Namun, hingga berakhirnya tenggat masa kerja pada 7 Juli 2019, tim tersebut tidak dapat mengungkap satu pun aktor yang bertanggung jawab atas cacatnya mata kiri Novel.
Koalisi Masyarakat Sipil Antikorupsi menilai bahwa kegagalan tersebut pada akhirnya berujung tanggung jawab Presiden Joko Widodo yang merupakan panglima tertinggi. Sayangnya, Jokowi seperti lepas tangan, meski pada awalnya presiden pernah berjanji untuk memperkuat KPK.
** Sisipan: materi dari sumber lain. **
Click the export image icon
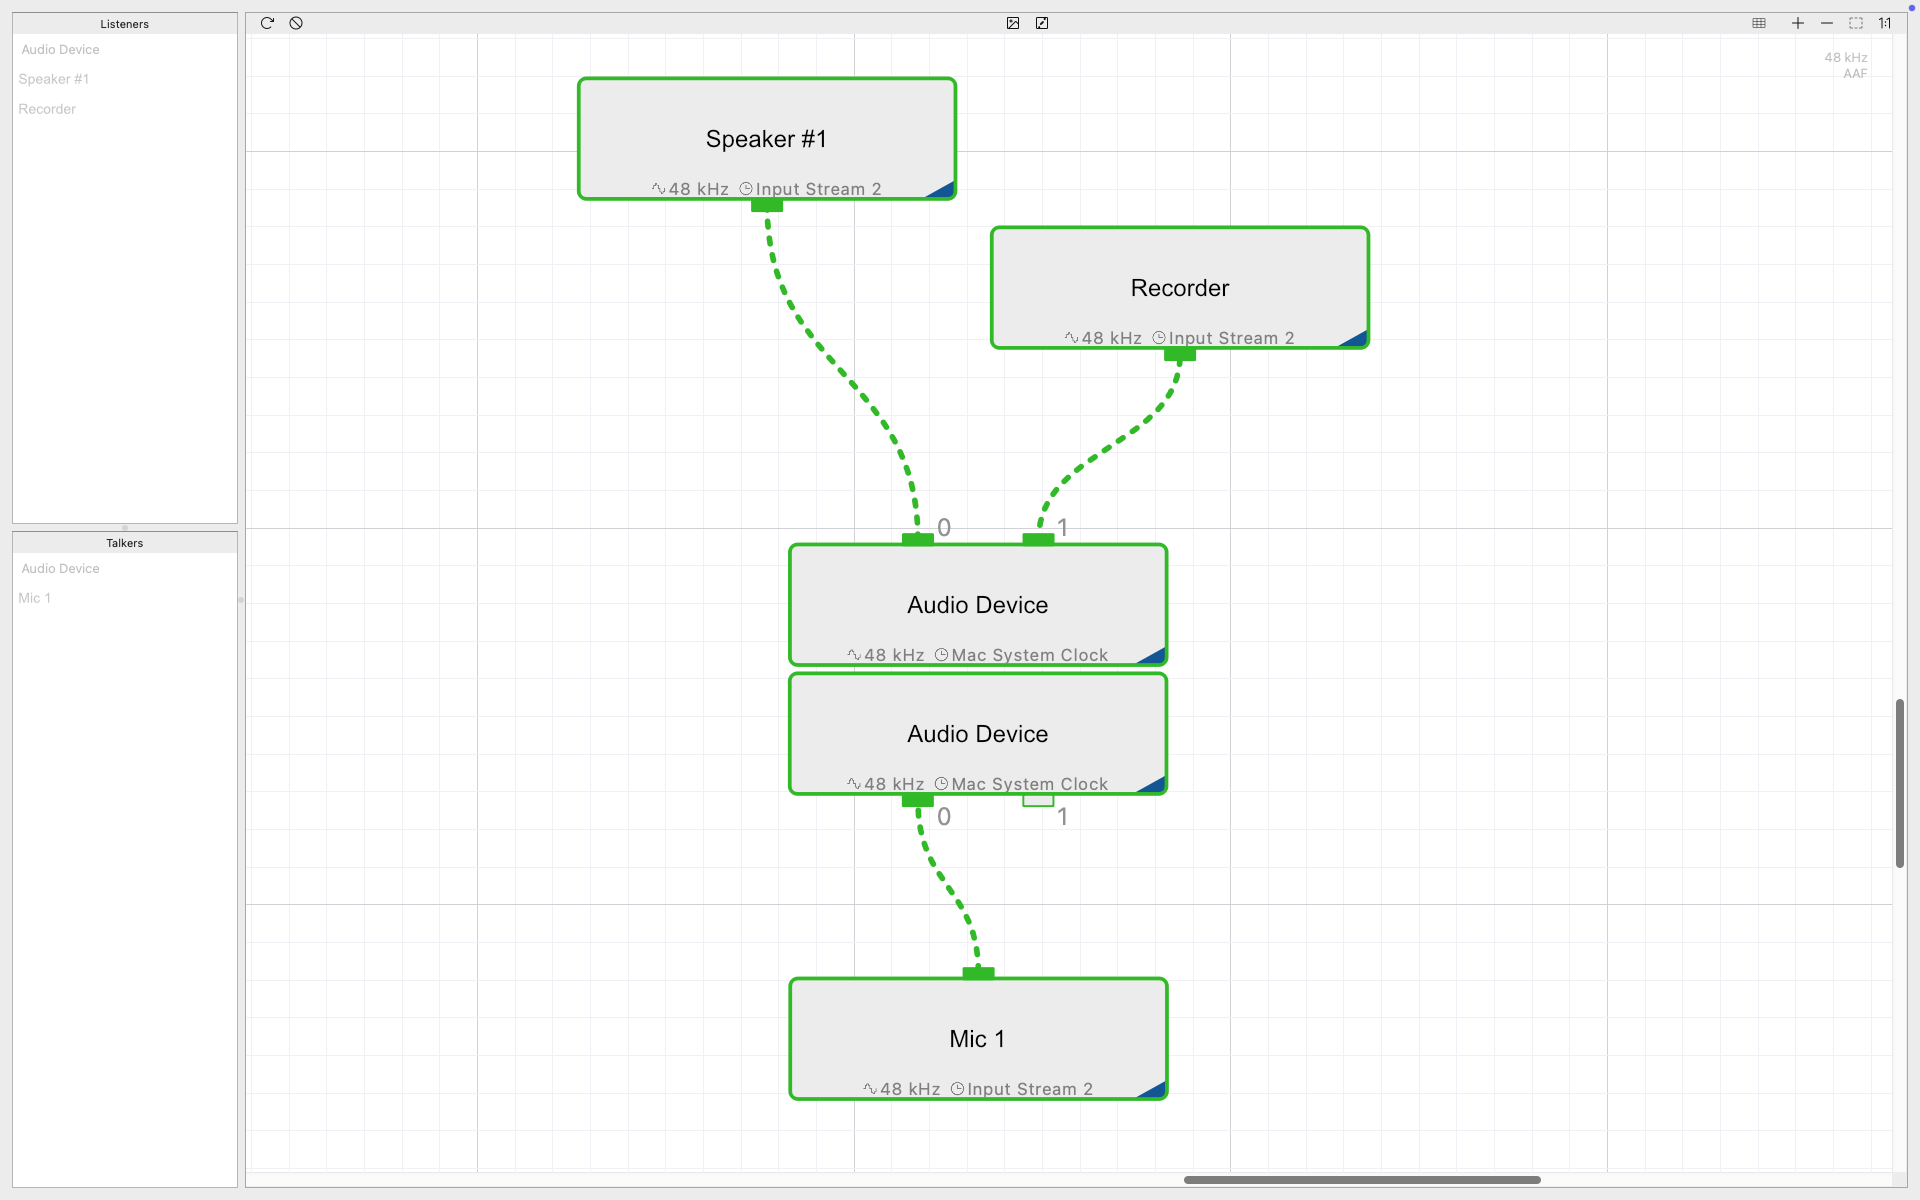Image resolution: width=1920 pixels, height=1200 pixels. 1013,23
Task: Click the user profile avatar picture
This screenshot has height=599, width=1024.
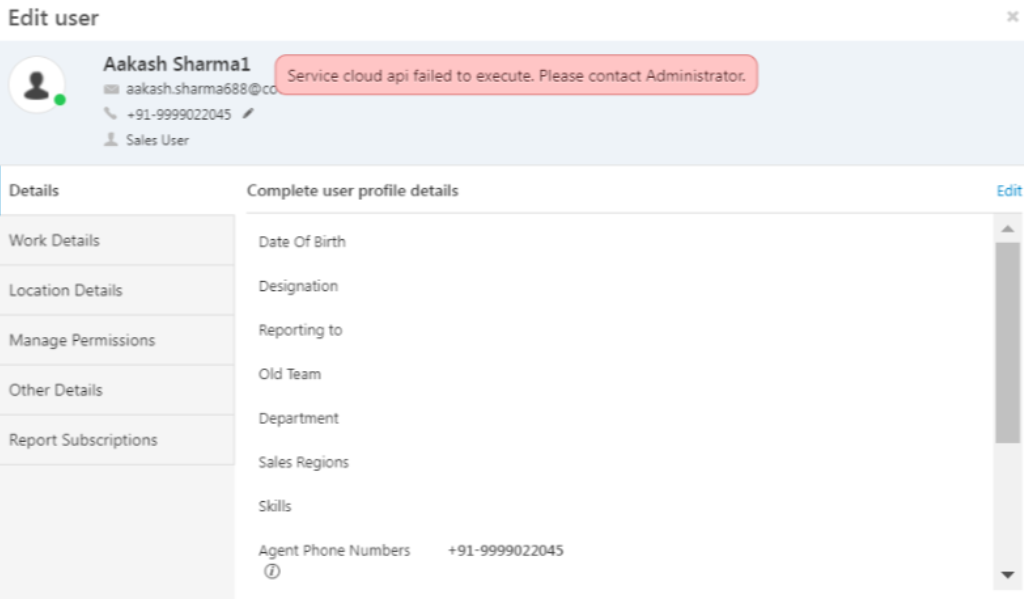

"Oleh karenanya yang digaungkan oleh masyarakat pada saat itu yakni pembentukan Tim Independen yang bertanggung jawab kepada Presiden Joko Widodo. Sayangnya, Presiden seolah-olah melepaskan tanggung jawabnya sebagai panglima tertinggi. Padahal salah satu janji politiknya dalam isu pemberantasan korupsi yaitu ingin memperkuat KPK," kata Anggota Koalisi Masyarakat Sipil Antikorupsi, Wana Alamsyah dalam siaran pers yang diterima di Jakarta, Senin (8/7/2019).
Wana mengatakan bahwa sejak tim dibentuk, tidak pernah ada informasi yang didapatkan terkait kasus itu. Tidak ada pengumuman mengenai calon tersangka dan pengungkapannya kepada publik.
"Sebab sejak tim dibentuk tidak permah ada satu informasi pun yang disampaikan ke publik mengenai calon tersangka yang diduga melakukan penyerangan," sambungnya.
Lebih lanjut Wana melihat adanya keanehan dalam pengungkapan kasus tersebut. Pasalnya, biasanya kasus lain bisa terungkap dalam hitungan beberapa jam saja, sedangkan kasus Novel setelah beberapa tahun berjalan belum menemukan titik temu. Wana pun curiga kasus itu melibatkan salah satu elite.
"Sedangkan untuk kasus Novel waktu penyelesaiannya lebih dari dua tahun. Hal ini diduga karena adanya keterlibatan elite atas penyerangan Novel," tegasnya.